However, Downing Street said that David Cameron was “very, very disappointed” by the ruling. “He profoundly disagrees with the court’s ruling. He is a strong supporter of whole life tariffs,” his spokesman said.

The ruling, by the European Court of Human Rights, found that murderers Jeremy Bamber, Douglas Vinter and Peter Moore’s whole life sentences amounted to “inhuman and degrading treatment”.

Whole-lifers should be entitled to a review of their sentence 25 years into their term at the very latest, the Grand Chamber of the Strasbourg-based court said. No whole life terms have been given in Scotland, which means the ruling is unlikely to have any significant impact north of the Border.

However, it does affect 49 prisoners in England and Wales, including Rose West, Steve Wright and Mark Bridger.

The ruling by 17 judges from across Europe sparked further outrage among critics of the court – despite reassurances that the decision did not amount to grounds for imminent release.

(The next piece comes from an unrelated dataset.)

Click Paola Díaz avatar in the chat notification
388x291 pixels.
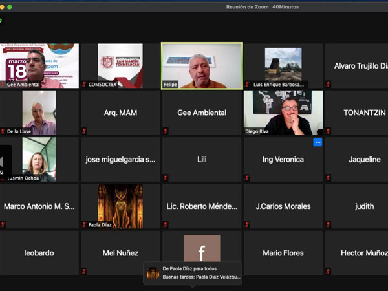pos(153,273)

Douglas Carswell, a Tory MP who campaigns for Britain to withdraw from the European Convention on Human Rights, said: “A case like this illustrates there is something profoundly rotten about the way this country is run and we can only make it right by taking power away from these so-called judges.”

He added: “I’m strongly against capital punishment. The quid pro quo is the court must have the power to tell a person they will spend the rest of their natural lives in custody. For judges to strike that down, it’s not just deeply anti-democratic it raises profound questions about the respect people can have for the criminal justice system.”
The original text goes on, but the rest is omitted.